No sectoral investment information are available, bank lending data likely to relate to a fraction of investments, and BPNG’s employment survey has suffered from poor coverage of emerging firms that have generated many of PNG’s new jobs, which suggests little difference in employment growth between resource, non-resource tradable and non-tradable industries between 2005 and 2012; 

  • A current account deficit:  PNG’s current account deficit has been around one-third of GDP in recent years. 
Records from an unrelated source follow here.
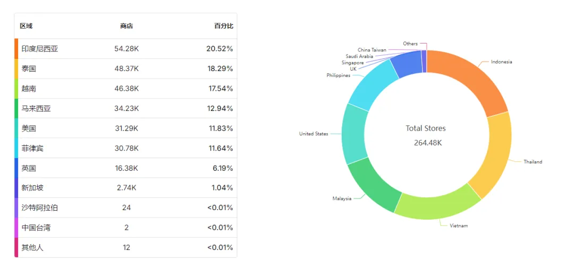This screenshot has width=574, height=269.
Task: Click the orange swatch beside 印度尼西亚
Action: (x=16, y=49)
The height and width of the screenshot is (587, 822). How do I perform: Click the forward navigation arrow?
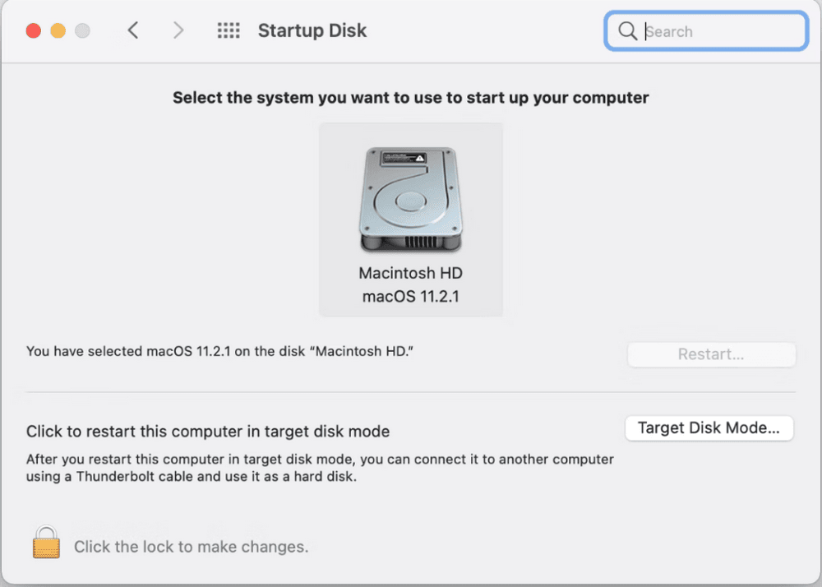pyautogui.click(x=178, y=30)
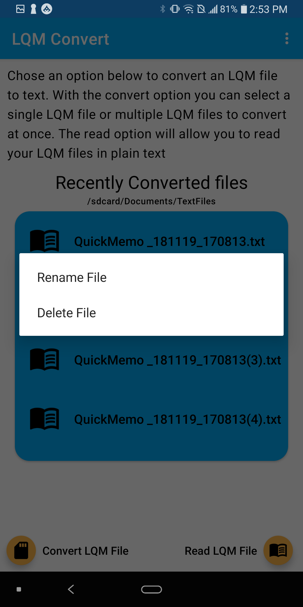Choose Delete File in the popup
Viewport: 303px width, 607px height.
[x=152, y=313]
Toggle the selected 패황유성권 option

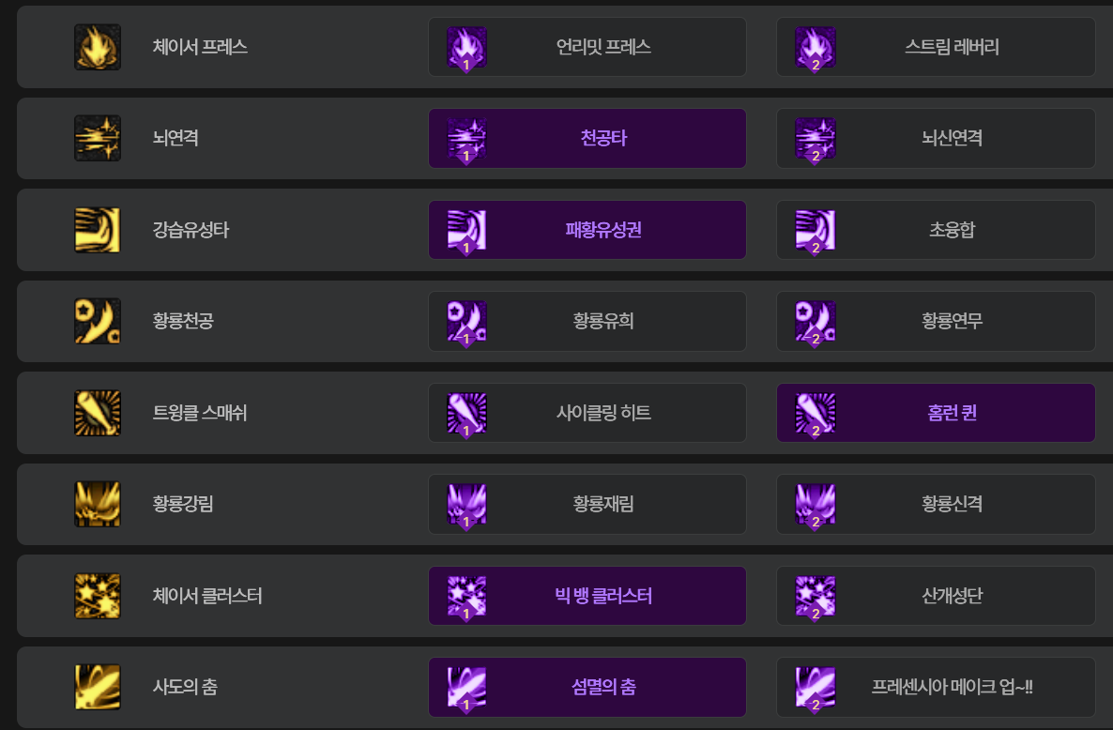click(x=587, y=230)
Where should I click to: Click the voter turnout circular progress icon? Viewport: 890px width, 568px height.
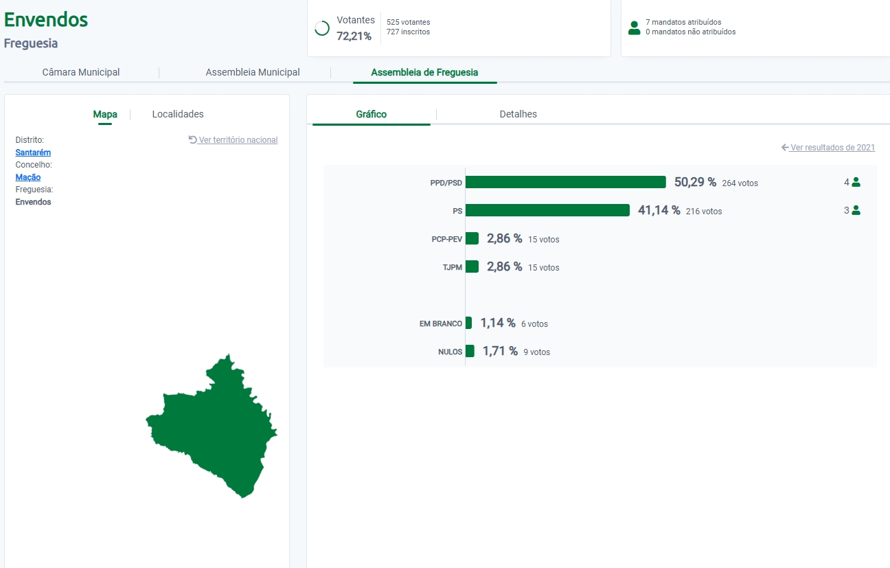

However this deficit has been due to the large amount of imports of equipment and workers, especially for the PNG-LNG project, and has been funded by foreign direct investment (FDI). Issues with data quality, especially given that many of these imports have not been transacted through kina and so may be poorly covered in BPNG’s balance of payments data, makes it difficult to assess PNG’s underlying current account position. 

Especially as the FDI inflows slow and imports for project developments complete, and the emergent Dutch Disease pressures slow production from PNG’s non-resource exports. 

This is an area to be especially watchful. 

However, the briefing said the policy makers could reduce the Dutch Disease impacts by improving the competitiveness and lowering the costs of non-resource tradable producers and through implementing the Sovereign Wealth Fund. 

The PNG Sovereign Wealth Fund will reduce the pressure on the kina by investing the proceeds from mineral revenues offshore. 

Indications that the pass-through from exchange rate movements into consumer prices suggest that BPNG may have greater scope to allow the kina to depreciate without the inflationary impact that would have been expected in the past, while still supporting farmers’ kina incomes and production decisions. 

In the longer-term, most effective can be efforts by the government to address other impediments to PNG businesses’ competitiveness, including reducing the impact of crime on business costs, cutting the cost of complying with regulations, and addressing market restrictions that raise the price of inputs, and improving the quality of infrastructure services.